31

The memorial service for Mr. Yang was held the following day at New Wind Crematorium, which was at the foot of One Thousand Buddhas Mountain, two miles south of the city. Meimei had come back the night before and attended the service. Most of the faculty of our department were present; so were several school officials. Mrs. Yang, Meimei, and I wore black armbands and white roses made of gauze on our chests. People came to us and gave their condolences. Meimei wiped her eyes with a foulard handkerchief the whole time and kept saying if only she had been with her father when he was dying. I stood beside her as though I already belonged to her family. And most people shook my hand too.

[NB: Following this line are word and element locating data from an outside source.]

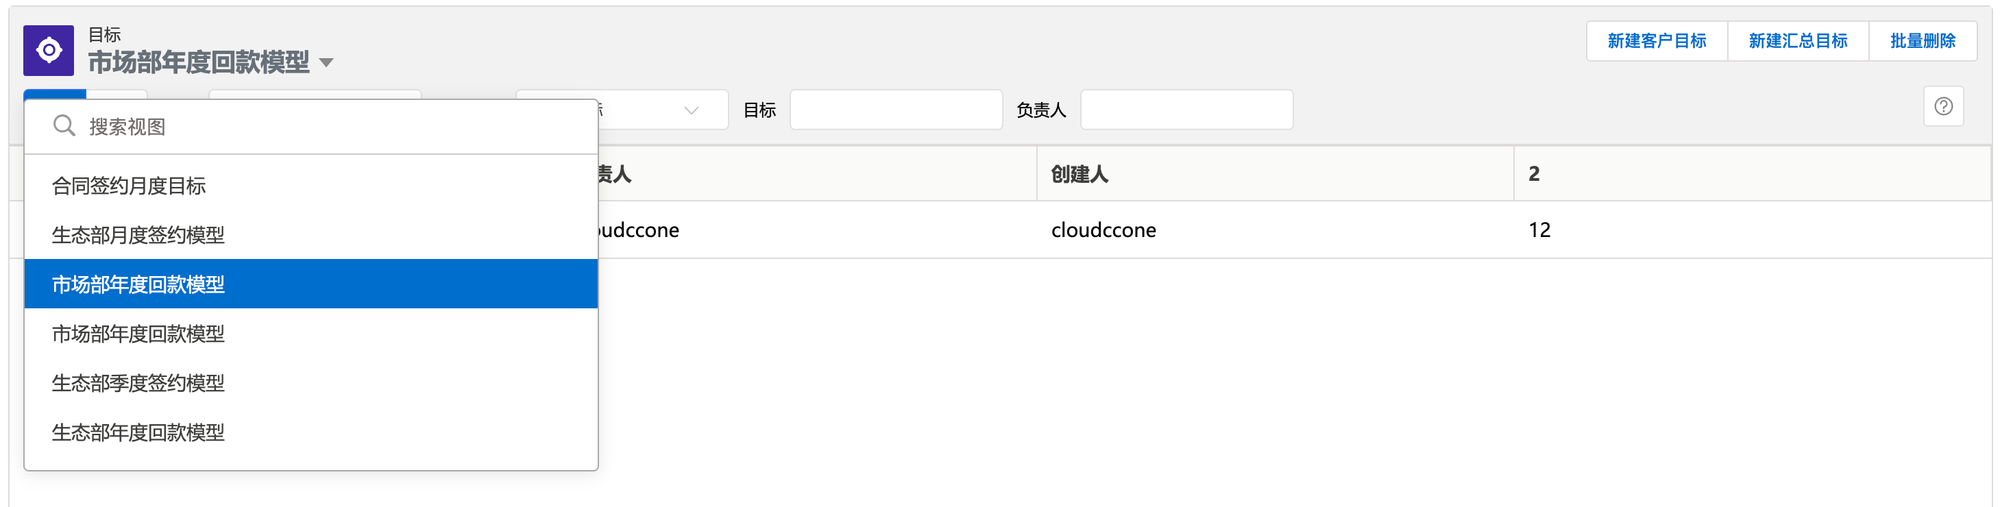Image resolution: width=2000 pixels, height=507 pixels.
Task: Click the highlighted 市场部年度回款模型 entry
Action: [x=138, y=284]
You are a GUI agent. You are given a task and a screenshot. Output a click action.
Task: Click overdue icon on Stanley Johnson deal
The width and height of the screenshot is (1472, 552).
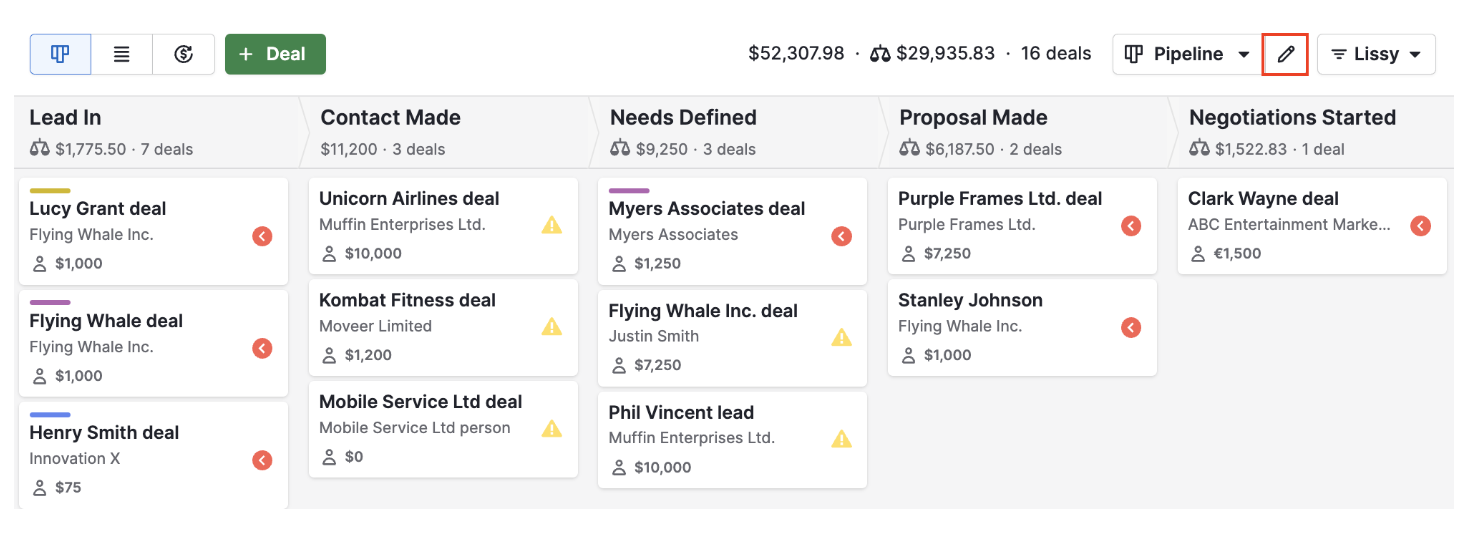click(x=1131, y=327)
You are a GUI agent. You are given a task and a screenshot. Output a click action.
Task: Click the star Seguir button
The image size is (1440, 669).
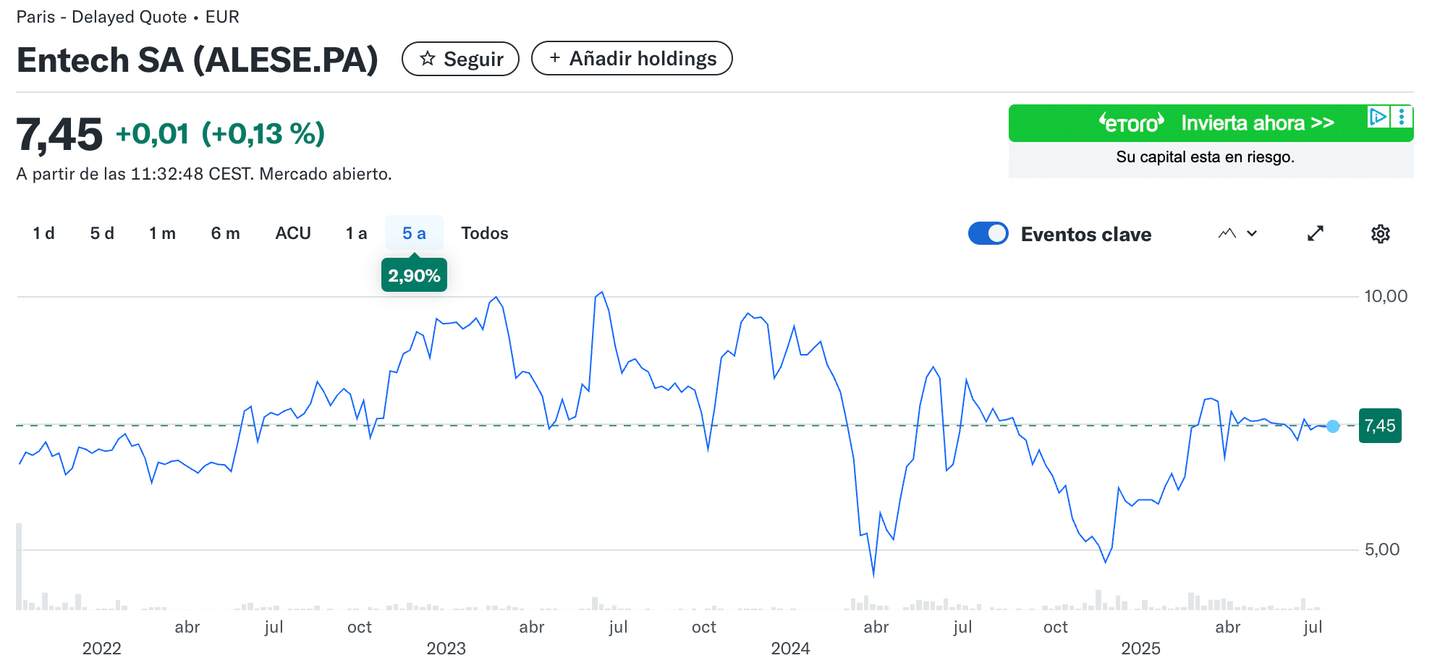[460, 59]
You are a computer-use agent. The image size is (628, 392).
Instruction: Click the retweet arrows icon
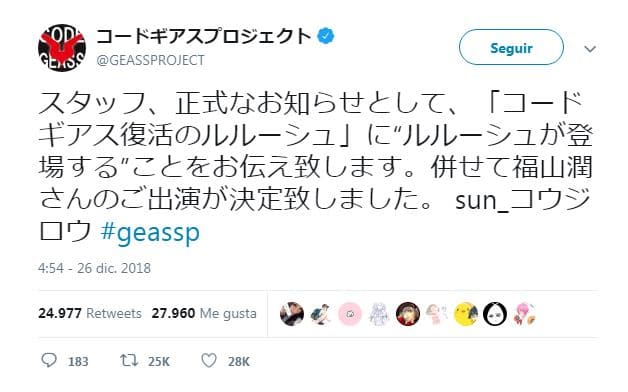pyautogui.click(x=129, y=360)
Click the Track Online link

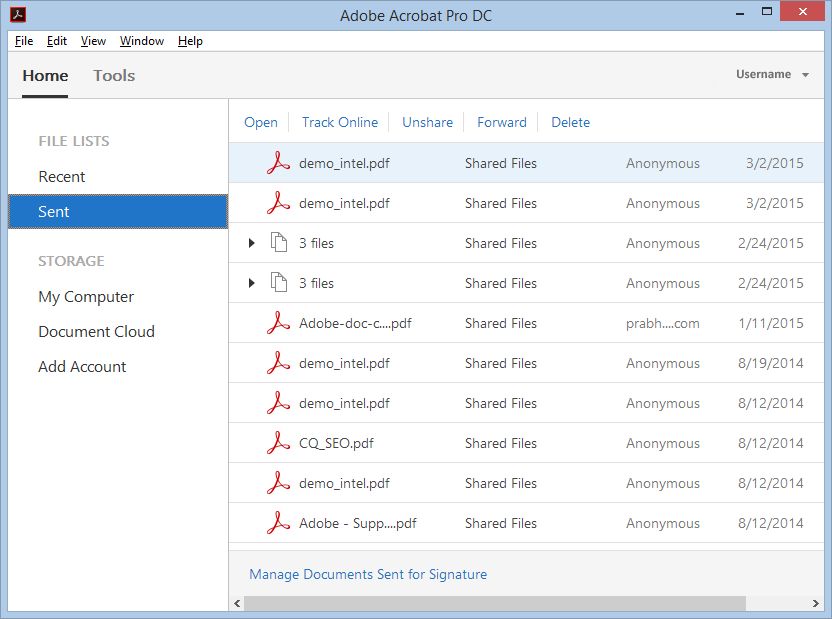pyautogui.click(x=340, y=122)
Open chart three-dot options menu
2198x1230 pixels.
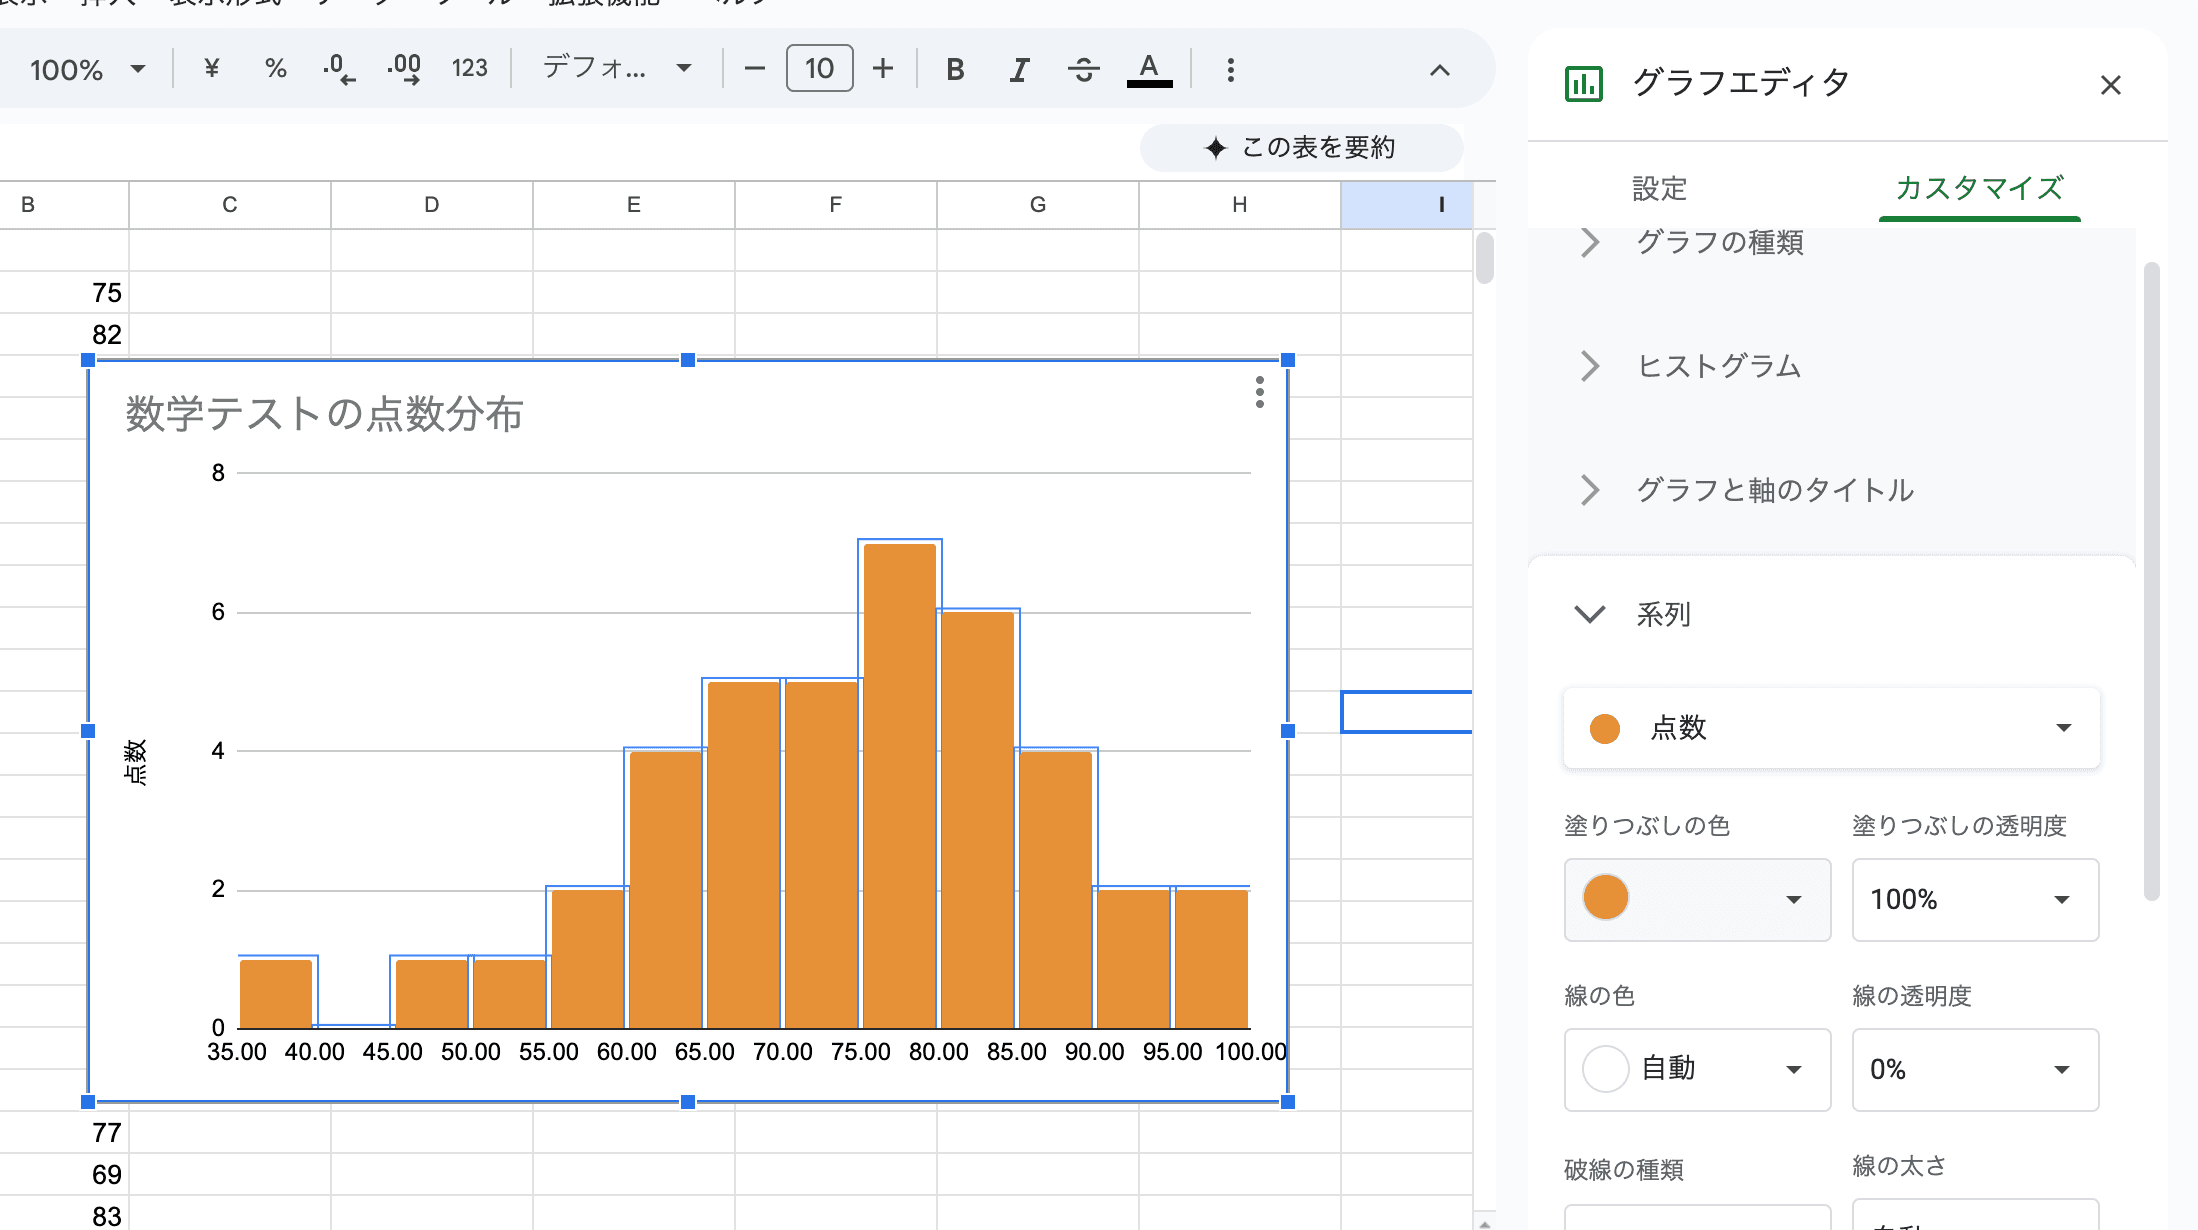[1259, 392]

Mr. Yang lay in a massive coffin, which most of the dead shipped here would occupy for a few hours or a day before being pushed into the furnace at the back of the house. On either side of the coffin stood a thick white candle, shedding bronze light on the long strips of paper attached to the wreaths that stretched away toward the side walls. The strips carried elegiac words, such as In life you were a man of distinction; in death, an immortal spirit! Boundless glory to you! Your noble soul will never perish! You will live in our memory forever! Mr. Yang looked awful, his face shiny with a thick layer of rouge and his bloodless lips slightly apart. A fat fly crept into his mouth and a moment later came out, zigzagging on his chin. All his wrinkles had disappeared, but his features didn’t seem to have relaxed; he looked as though still thinking hard about something. His hair seemed wet, combed back neatly and parted in the middle, and it exuded an odor like ammonia water.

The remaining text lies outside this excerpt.